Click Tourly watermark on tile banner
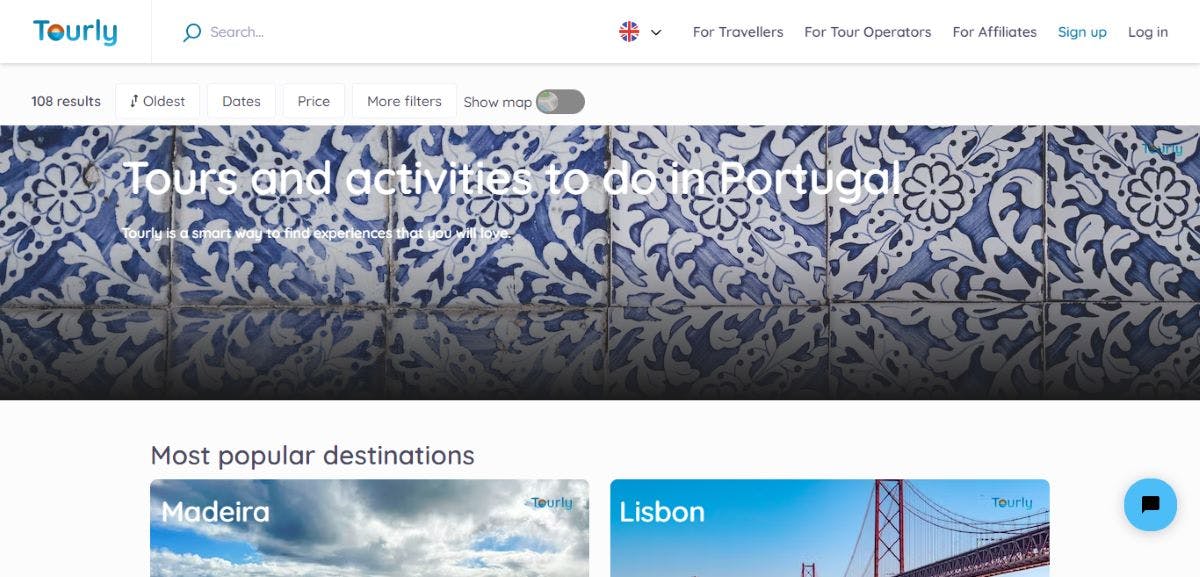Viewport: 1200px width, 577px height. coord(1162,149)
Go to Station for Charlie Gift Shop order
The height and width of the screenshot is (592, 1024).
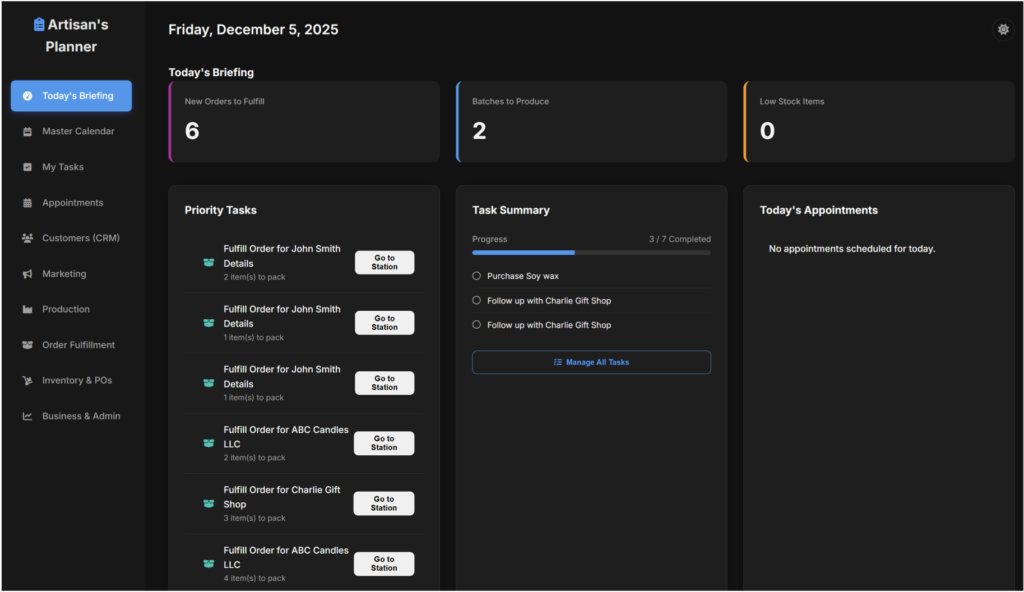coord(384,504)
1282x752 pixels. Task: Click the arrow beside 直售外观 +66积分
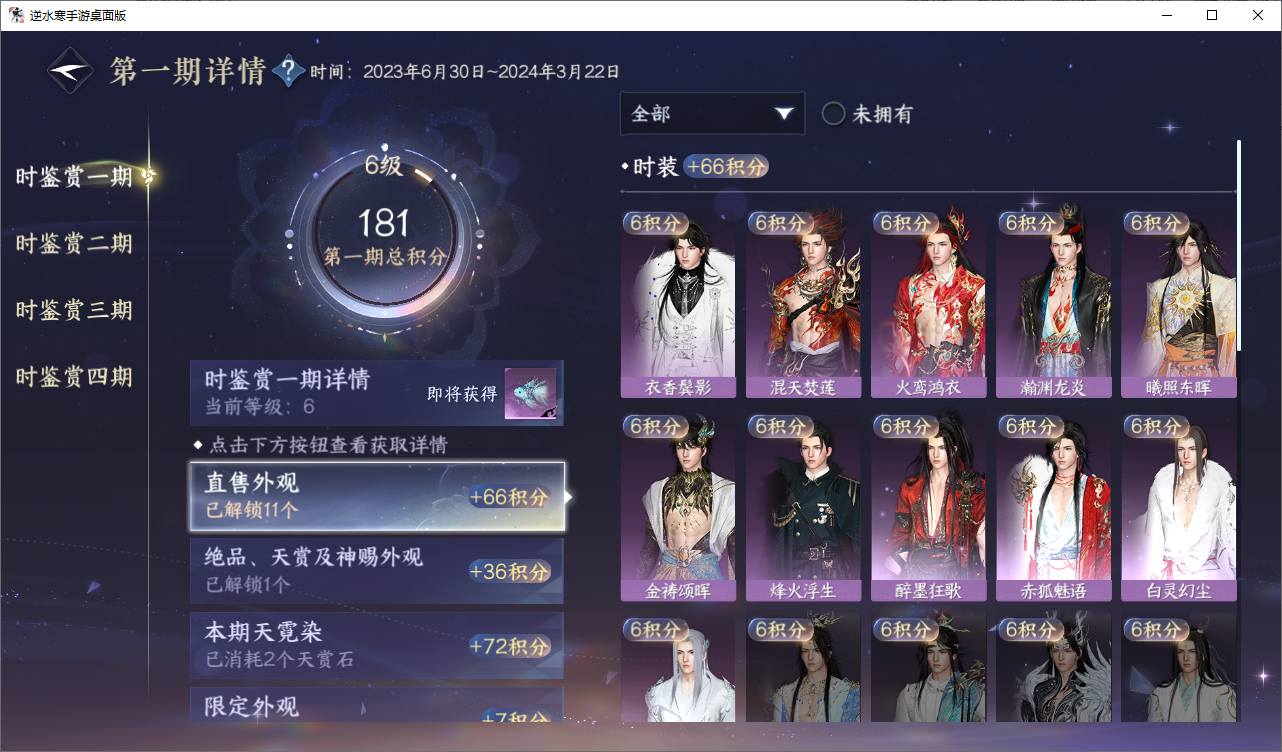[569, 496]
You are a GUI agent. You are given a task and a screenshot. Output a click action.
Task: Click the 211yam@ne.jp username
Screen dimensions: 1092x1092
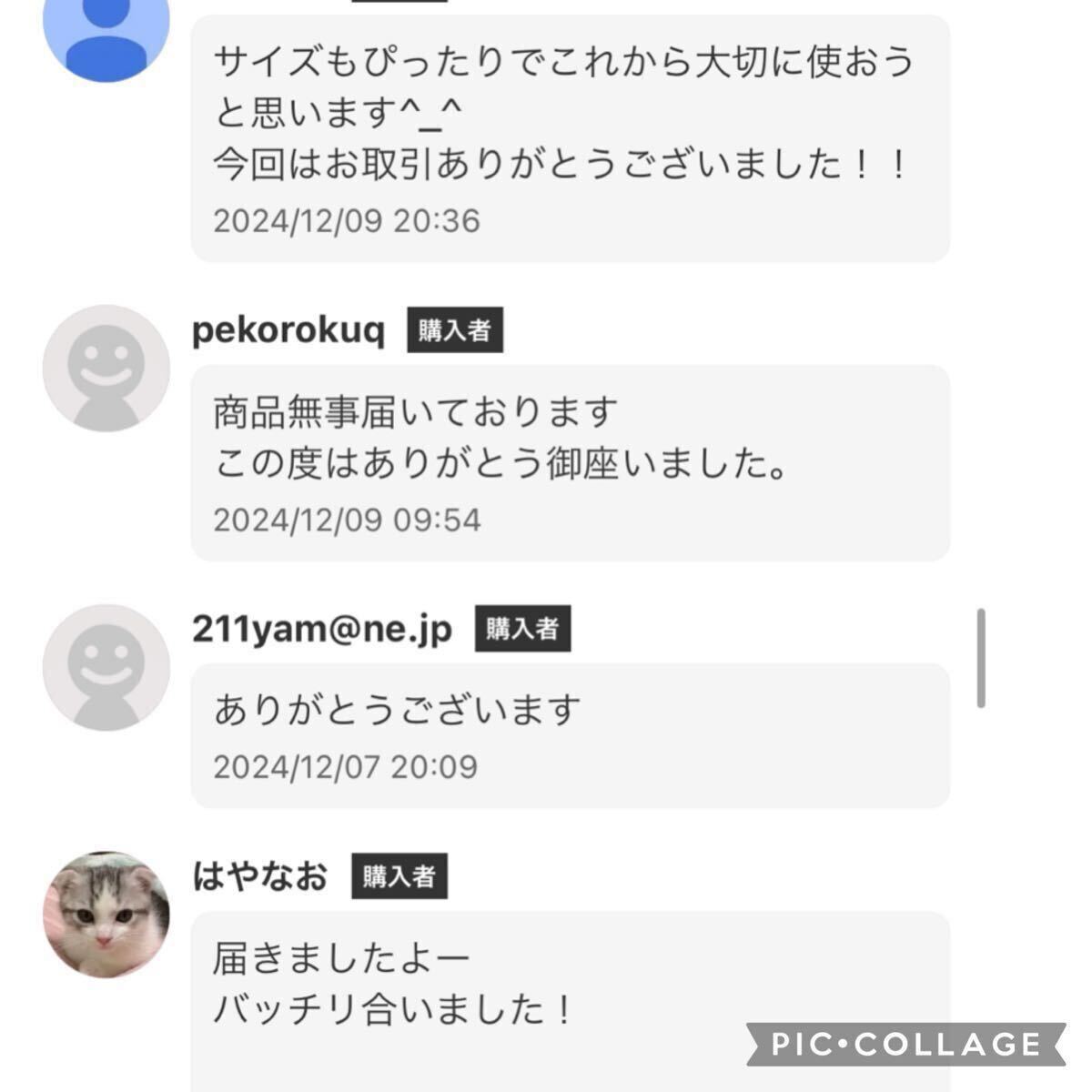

■ ■ ■ ■ ■ ■ ■

## Task description
The copy you produce must hold all the records above exactly and none of their pictures.

## Answer for the task
Click Tourly watermark on tile banner
Viewport: 1200px width, 577px height. coord(1162,149)
Go to Station for Charlie Gift Shop order
The height and width of the screenshot is (592, 1024).
coord(384,504)
1282x752 pixels. Task: Click the arrow beside 直售外观 +66积分
[569, 496]
You are a GUI agent. You are given a task and a screenshot. Output a click action.
Task: Click the 211yam@ne.jp username
Screen dimensions: 1092x1092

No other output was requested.